Source passage –
»»

Gibson and her sister suffered, then recovered from COVID-19 last month. The biggest blow of all, however, came in mid-April when they lost their father to the virus.

The Gibson sisters, Nichala and Asheka, who are both registered nurses in the State of New York, were diagnosed with the deadly virus at the end of March while at work. They were then placed in isolation at their homes. New York has been hit the hardest by the virus in the United States with over 340,000 confirmed cases and more than 26,000 deaths.

Soon after the sisters recovered from the virus, their father Elworth, 69, who resides in a separate location in New York, was diagnosed with the disease. He passed away on April 14.

“It was a hit in the chest, it’s indescribable – getting that call that my dad had passed while I was at work treating other COVID-19 patients,” said Gibson.

“During this pandemic, I had dealt with the death of patients, but it is whole different scenario dealing with the death of my father during this pandemic and it came while I was at work,” she said.

DEVASTATING EFFECT

“I knew the doctors did everything they could for my dad, but this COVID-19 virus ravishes the body and I was very devastated by it, but I knew I had to be strong for my sisters and for my mom,” she stated.

Gibson, who has been a registered nurse for the past three and a half years in the Emergency Department at the Presbyterian hospital in Queens, said she would at times be overcome with grief on seeing persons dying daily from the disease.

“I have dealt with death, and grief in terms of my patients in the past, but I have never ever had to deal with deaths of this magnitude,” Gibson said.

“I remember one of my patients saying to me ‘please don’t let me die,’” she said. “It is devastating.”

The 37-year-old Gibson was a member of the Sunshine Girls team that won bronze medals at the 2003 World Netball Championships in Kingston and the 2007 World Netball Championships in Auckland, New Zealand.

“My outlook on life has changed,” Gibson said. “You think that because you are young and you don’t have any illnesses and you are living your best life, you are immune to it. I got it and I have seen persons in my age group die from it,” she said.

Gibson underlined that the virus had a devastating effect on her body as she thought she was going to die while in isolation because she would at times struggle to breathe.

“You have days when your body feels good then and there are days when I am so short of breath,” she said. “I am lying in bed and I am still winded; I felt like I ran a 400m. It was pain all over my body and fever.

“My mom (Hazel Gibson) helped to nurse me back to good health. She used a lot of home remedies and luckily we were strong enough to fight it,” the former netball star said

Gibson, who had 79 caps for the Sunshine Girls, also represented the country at the 2002 and 2006 Commonwealth Games before migrating to the United States in 2010.

««

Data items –
»»

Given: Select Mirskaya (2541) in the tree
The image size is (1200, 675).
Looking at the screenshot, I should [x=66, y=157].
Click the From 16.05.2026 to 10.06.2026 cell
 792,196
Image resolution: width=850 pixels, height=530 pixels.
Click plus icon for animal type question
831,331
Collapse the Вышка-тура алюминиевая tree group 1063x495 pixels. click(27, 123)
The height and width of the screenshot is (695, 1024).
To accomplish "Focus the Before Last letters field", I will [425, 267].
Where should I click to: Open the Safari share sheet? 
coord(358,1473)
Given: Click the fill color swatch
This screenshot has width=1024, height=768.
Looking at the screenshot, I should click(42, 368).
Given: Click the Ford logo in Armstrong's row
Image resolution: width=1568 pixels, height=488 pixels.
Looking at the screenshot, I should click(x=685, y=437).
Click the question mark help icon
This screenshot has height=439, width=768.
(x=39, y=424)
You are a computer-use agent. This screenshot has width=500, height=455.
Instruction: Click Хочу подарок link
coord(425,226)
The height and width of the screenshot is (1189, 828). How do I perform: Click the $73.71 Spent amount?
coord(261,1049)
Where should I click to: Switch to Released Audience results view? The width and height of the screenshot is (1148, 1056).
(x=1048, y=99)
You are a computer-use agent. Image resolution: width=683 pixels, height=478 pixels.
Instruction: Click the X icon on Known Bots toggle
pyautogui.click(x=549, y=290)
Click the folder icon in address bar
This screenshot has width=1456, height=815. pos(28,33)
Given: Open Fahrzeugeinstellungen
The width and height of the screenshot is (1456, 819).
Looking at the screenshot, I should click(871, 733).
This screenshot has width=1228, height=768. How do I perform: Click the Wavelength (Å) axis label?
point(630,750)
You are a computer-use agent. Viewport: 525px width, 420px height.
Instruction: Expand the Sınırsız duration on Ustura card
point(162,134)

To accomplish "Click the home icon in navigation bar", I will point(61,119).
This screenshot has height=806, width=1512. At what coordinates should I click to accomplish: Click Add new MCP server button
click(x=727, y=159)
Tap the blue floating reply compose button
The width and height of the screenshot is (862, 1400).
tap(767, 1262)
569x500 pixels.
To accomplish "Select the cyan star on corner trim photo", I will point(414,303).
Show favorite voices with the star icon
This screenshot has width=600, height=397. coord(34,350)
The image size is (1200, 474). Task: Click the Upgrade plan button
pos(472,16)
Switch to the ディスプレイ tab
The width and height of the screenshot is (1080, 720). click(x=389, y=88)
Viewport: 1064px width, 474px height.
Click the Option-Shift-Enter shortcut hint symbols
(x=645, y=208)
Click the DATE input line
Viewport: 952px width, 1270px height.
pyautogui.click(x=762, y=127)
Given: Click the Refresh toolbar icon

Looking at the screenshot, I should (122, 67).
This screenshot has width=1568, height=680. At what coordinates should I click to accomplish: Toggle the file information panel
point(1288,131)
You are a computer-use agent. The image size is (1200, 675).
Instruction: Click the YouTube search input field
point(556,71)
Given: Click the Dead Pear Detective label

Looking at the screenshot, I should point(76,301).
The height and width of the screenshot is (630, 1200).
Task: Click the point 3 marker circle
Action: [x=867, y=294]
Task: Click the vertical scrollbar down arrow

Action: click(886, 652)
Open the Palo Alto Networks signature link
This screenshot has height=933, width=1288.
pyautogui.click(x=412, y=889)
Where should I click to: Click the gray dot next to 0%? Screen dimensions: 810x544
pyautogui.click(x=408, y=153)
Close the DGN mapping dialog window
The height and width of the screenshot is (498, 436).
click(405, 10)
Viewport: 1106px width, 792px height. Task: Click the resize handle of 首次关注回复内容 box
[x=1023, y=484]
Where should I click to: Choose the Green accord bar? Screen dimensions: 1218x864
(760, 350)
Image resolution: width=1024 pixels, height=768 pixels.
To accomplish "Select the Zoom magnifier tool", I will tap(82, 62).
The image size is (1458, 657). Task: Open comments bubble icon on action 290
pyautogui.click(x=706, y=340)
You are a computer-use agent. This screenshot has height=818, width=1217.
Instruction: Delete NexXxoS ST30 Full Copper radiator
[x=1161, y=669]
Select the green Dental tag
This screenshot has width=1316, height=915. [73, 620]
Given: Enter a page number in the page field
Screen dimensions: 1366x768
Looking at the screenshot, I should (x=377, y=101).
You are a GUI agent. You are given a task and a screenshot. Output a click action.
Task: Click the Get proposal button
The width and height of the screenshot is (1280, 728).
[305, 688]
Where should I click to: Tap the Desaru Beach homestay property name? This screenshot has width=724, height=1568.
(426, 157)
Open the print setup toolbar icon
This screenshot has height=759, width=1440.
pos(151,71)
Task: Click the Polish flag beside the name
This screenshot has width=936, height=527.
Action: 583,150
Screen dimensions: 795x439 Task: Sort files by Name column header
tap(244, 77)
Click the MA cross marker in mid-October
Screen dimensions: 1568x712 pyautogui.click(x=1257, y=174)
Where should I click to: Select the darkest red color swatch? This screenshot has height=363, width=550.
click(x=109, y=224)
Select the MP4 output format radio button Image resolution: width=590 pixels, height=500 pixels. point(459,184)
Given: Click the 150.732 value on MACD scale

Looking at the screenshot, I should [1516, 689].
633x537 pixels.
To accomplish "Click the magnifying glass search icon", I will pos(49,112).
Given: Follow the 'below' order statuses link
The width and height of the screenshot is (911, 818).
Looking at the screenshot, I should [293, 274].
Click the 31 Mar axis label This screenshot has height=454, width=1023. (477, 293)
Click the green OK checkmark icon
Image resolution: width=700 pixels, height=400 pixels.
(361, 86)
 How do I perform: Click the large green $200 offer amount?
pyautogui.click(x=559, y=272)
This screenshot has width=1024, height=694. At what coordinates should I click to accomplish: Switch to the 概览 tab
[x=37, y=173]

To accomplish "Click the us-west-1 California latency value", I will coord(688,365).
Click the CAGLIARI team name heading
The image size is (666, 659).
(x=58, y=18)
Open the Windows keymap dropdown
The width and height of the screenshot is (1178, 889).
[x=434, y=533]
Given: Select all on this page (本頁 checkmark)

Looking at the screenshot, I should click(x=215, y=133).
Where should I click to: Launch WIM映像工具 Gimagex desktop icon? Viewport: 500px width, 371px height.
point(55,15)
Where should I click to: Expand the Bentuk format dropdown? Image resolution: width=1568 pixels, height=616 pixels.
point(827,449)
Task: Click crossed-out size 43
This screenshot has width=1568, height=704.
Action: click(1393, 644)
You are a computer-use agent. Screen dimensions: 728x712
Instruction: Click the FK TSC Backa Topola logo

««

Instructions for the task – Write out the part of the article about Gibson between "Gibson underlined that" and "struggle to breathe.", inclusive, word for word.

Response below –
Gibson underlined that the virus had a devastating effect on her body as she thought she was going to die while in isolation because she would at times struggle to breathe.